The course guides students through the full software development lifecycle using a single evolving project. Students work in teams to design, implement, and evaluate a realistic software system in which AI tools actively generate or influence development artifacts. Rather than treating AI as a productivity aid, the course treats AI as a first-class development actor whose outputs must be questioned, constrained, and evaluated. Central topics include AI-assisted requirements elicitation, AI-influenced architectural design, AI-generated code and tests, and the risks introduced by AI-generated configurations and deployment artifacts.
A central principle is the use of a DevOps pipeline as an enforcement and evaluation mechanism. The relevant trustworthiness properties, such as reliability, security, safety, and robustness, are evaluated continuously through explicit trust gates integrated into the pipeline. Students explore how to design systems so that trust claims are observable, testable, and defensible, and to document failures through incident analysis rather than hiding or avoiding them.
Learning Outcomes
Upon successful completion of this course, students will be able to:
- Understand and explain how the use of Artificial Intelligence, particularly Large Language Models, fundamentally changes software development practices and challenges traditional assumptions about correctness, reliability, and developer intent.
- Apply AI-driven techniques across multiple phases of the software development lifecycle, including requirements engineering, design, coding, testing, deployment, and monitoring, while recognizing the risks and limitations introduced by probabilistic AI-generated artifacts.
- Design and implement a DevOps pipeline that integrates AI-assisted development tools and enforces trustworthiness properties through explicit, observable trust gates.
Course Topics
- Getting Started: Artificial Intelligence, particularly Large Language Models, as active participants in software development, and the implications of probabilistic, fallible AI-generated artifacts for responsibility, correctness, and engineering practice.
- Trustworthiness as an Engineered Property: Foundations of software trustworthiness, including reliability, safety, security, robustness, and the distinction between trust, confidence, and correctness.
- AI-Assisted Requirements and Design: Use of AI for requirements elicitation and architectural design, identification of ambiguity and inferred behavior, and design principles that enable evaluation and enforcement of trust.

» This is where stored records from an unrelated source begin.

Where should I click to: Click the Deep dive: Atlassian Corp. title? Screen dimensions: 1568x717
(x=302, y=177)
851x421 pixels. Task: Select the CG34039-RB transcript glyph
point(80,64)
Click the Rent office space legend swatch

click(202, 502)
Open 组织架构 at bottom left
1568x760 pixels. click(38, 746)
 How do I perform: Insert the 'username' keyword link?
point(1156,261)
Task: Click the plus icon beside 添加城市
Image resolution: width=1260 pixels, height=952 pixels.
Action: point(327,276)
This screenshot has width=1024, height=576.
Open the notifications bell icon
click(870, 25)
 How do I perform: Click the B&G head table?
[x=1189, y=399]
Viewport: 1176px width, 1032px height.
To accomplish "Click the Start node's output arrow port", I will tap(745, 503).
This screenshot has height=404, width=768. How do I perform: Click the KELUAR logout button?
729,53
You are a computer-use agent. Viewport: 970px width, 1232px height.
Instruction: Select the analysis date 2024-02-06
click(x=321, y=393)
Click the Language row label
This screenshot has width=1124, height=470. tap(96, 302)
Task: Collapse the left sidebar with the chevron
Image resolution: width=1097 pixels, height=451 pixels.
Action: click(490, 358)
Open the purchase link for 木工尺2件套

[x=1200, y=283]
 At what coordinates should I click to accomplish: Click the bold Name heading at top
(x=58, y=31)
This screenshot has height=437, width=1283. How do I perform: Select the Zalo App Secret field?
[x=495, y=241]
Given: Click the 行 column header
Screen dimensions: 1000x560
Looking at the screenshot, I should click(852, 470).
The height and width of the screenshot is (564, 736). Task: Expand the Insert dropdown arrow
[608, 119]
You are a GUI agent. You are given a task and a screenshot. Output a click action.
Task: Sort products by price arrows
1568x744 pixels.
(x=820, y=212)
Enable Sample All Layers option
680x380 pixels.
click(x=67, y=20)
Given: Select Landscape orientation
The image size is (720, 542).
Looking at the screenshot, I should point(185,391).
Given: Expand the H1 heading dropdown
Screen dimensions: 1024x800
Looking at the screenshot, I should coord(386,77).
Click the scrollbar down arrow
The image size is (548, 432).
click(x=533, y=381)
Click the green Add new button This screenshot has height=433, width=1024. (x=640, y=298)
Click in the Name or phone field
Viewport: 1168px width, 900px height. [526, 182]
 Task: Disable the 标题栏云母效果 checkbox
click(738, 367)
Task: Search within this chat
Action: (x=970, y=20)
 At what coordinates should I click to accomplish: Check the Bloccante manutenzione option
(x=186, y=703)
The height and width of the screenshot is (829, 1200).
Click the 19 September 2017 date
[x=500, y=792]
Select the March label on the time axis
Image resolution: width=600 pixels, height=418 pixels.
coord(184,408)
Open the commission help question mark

- DevOps Pipelines for Continuous Trust Evaluation: Continuous integration and delivery pipelines as mechanisms for enforcing trust, generating evidence, and making AI-related risks observable throughout the software lifecycle.
- Code, Testing, Deployment, and Runtime: Delegation of coding and testing tasks to AI systems, limitations of testing and oracles, security and deployment risks, and runtime monitoring for detecting silent or evolving failures.
- Adversarial Analysis and Evidence-Based Trust Claims: Adversarial testing, trust-gate refinement, peer auditing, incident analysis, and communication of defensible trust claims using a claim-evidence-limitation structure.